Il paraît que vous en êtes venus à exploser dans les tribunes quand vous obtenez un corner. C’est vrai ?
Oui. Et c’est tellement drôle. C’est dans notre slogan. Pour nous, un bon moment est un grand moment. « Brigada, magna gioia » [ ou « Une Brigade avec beaucoup de joie »]. Vous savez maintenant.
Quel est le joueur qui vous apporte le plus de joie ?
On a deux joueurs professionnels dans l’équipe, Nanni et Fabbri, qui évoluent en troisième division italienne. Et ça se ressent. Les autres jouent dans la quatrième, cinquième, sixième catégorie en Italie et dans le championnat de Saint-Marin. Disons que pour moi, Nanni est le seul joueur qui pourrait avoir une carrière intéressante.
Est-ce qu’on adore son gardien de but quand on supporte Saint-Marin ?
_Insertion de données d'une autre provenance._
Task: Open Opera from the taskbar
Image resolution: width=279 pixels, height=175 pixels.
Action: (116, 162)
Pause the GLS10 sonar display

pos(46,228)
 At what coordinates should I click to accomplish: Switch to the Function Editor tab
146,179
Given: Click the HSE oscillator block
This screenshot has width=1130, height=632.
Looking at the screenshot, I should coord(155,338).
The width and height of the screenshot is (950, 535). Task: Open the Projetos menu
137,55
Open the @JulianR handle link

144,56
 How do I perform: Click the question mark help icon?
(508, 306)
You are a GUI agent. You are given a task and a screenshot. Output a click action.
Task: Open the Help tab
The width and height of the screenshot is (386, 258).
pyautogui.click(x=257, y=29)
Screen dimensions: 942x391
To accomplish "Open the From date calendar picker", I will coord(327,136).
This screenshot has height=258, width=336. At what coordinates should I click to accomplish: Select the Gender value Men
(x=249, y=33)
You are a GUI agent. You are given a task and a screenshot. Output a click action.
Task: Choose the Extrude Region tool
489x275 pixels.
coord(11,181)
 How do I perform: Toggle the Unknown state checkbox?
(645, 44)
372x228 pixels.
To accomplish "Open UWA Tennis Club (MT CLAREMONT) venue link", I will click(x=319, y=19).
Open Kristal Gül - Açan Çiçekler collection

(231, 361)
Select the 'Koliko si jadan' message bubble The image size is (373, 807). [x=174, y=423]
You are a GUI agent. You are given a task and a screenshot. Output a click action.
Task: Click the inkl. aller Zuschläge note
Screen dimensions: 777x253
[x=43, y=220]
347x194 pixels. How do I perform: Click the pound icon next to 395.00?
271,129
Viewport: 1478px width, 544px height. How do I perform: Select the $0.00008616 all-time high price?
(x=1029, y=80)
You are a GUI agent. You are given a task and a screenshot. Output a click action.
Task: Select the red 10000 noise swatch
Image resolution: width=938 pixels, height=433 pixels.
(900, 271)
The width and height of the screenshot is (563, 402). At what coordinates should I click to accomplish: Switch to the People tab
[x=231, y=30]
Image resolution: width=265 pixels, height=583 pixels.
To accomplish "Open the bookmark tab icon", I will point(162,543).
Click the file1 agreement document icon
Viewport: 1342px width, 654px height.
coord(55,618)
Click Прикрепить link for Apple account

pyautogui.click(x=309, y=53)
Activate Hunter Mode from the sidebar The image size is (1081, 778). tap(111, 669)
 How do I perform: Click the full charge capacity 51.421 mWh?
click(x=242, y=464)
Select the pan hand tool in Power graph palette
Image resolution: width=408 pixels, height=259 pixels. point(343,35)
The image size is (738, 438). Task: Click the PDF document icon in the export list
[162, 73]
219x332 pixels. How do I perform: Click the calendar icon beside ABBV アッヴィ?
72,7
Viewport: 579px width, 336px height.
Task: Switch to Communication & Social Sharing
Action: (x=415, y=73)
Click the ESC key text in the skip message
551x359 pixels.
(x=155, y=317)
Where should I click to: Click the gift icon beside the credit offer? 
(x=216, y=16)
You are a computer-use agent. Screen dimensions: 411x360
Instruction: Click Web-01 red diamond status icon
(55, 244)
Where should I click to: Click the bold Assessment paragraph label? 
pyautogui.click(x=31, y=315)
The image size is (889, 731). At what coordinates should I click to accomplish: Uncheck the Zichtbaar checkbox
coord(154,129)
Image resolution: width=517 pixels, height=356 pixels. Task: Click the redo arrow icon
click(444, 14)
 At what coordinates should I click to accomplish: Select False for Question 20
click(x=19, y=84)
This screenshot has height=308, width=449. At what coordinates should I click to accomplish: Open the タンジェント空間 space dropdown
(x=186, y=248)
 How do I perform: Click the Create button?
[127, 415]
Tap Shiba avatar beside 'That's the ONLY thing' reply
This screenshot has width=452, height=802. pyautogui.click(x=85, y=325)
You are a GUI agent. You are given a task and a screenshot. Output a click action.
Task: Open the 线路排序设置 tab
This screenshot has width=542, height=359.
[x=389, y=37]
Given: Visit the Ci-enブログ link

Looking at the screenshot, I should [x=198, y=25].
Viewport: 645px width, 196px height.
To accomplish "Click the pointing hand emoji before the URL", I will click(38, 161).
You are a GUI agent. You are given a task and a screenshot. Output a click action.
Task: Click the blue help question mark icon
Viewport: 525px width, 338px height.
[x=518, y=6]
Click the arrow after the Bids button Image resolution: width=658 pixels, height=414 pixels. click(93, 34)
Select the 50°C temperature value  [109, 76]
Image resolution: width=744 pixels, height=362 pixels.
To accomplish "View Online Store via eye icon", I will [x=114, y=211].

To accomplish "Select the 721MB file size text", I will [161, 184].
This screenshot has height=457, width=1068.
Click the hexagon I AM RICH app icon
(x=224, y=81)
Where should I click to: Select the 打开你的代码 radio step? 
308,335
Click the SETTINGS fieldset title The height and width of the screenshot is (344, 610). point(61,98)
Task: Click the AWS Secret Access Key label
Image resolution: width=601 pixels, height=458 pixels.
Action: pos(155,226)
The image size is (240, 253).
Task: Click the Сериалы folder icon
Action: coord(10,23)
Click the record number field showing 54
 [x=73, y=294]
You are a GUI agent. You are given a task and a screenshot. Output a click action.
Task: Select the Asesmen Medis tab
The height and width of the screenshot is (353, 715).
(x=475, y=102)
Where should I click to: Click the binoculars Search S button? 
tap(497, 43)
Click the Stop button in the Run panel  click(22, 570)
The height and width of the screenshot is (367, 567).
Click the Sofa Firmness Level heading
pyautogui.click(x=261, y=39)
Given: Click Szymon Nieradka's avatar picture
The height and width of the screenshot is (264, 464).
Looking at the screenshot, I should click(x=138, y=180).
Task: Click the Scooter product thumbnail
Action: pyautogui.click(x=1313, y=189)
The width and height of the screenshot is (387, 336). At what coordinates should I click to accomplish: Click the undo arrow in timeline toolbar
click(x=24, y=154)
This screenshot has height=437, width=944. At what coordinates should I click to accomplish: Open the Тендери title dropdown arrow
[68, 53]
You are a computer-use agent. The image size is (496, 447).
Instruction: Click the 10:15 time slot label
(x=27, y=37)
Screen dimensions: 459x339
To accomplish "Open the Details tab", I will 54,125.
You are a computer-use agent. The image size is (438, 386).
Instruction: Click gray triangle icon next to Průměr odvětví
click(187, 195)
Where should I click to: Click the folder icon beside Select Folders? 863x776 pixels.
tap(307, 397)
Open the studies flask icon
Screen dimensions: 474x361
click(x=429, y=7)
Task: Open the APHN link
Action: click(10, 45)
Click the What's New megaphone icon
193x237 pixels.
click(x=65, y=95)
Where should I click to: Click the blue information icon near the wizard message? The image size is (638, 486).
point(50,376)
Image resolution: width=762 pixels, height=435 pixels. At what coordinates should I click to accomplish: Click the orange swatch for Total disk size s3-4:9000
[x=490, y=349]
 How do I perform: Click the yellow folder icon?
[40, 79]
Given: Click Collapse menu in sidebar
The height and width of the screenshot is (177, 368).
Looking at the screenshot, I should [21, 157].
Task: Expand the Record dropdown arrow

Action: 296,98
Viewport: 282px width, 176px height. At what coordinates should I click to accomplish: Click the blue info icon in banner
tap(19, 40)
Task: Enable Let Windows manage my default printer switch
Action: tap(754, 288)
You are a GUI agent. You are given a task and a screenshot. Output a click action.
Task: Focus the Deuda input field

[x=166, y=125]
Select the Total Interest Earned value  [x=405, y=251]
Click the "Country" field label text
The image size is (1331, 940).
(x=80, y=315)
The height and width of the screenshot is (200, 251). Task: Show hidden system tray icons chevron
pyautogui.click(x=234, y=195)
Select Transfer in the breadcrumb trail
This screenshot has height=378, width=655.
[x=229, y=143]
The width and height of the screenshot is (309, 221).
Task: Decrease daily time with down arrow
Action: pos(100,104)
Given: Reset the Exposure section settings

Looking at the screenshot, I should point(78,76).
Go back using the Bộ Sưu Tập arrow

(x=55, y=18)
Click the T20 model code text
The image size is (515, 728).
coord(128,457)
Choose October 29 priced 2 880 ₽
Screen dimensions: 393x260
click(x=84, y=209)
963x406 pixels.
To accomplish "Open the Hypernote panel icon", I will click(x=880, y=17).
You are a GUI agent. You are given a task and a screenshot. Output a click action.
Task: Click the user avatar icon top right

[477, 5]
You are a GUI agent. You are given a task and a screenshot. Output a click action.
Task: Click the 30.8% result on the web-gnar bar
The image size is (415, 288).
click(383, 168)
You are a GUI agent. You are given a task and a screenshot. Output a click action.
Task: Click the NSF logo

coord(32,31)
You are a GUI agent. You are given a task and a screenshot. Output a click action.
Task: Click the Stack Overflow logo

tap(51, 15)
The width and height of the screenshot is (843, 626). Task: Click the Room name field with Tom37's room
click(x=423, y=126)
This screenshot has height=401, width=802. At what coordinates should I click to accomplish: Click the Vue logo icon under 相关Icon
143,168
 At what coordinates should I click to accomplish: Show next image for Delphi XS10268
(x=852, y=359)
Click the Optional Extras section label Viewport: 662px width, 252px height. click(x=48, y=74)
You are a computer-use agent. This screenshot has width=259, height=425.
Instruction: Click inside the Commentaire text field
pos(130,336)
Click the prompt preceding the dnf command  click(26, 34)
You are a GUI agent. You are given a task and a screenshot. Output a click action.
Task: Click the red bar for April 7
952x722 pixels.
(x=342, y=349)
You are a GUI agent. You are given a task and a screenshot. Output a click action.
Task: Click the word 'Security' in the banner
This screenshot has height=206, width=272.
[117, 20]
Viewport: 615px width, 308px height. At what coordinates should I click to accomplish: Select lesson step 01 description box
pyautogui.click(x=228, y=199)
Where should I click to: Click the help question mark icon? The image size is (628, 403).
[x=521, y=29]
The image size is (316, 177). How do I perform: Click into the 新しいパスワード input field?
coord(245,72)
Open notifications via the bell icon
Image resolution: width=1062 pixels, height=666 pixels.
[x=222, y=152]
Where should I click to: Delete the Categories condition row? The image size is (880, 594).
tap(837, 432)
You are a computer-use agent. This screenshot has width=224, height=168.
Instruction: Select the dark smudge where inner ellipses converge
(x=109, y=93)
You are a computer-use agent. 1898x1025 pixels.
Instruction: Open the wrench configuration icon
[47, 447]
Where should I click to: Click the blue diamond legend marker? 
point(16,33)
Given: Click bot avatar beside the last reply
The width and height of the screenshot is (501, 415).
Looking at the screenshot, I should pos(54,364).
Oh que oui ! Simone Benedettini a joué contre l’Irlande du Nord et on a adoré. Mais la majorité préfère Simoncini. Il est beaucoup plus vieux, 37 ans. Mais on aime tout le monde parce que ce sont des gens comme nous. L’un peut être votre collègue de travail le lendemain d’un match, votre professeur, votre élève, un gars que vous croisez dans la rue. Par exemple, on est resté avec le groupe après le match à Belfast et on est rentré avec eux. Comme une sortie scolaire. C’est impossible de faire ça avec la France ou l’Italie ! Du coup faut le dire, quand tu supportes Saint-Marin, tu es témoin à chaque fois de miracles. Et comme les miracles, ce qu’on voit nous, les autres ne le voient pas, ne le comprennent pas. On a l’habitude de se faire tacler sur les réseaux sociaux. « Ils perdent pour toujours… Ce qu’ils font, c’est de la merde… » J’aimerais bien que cette interview permette aux gens de nous comprendre, et pourquoi pas nous rejoindre !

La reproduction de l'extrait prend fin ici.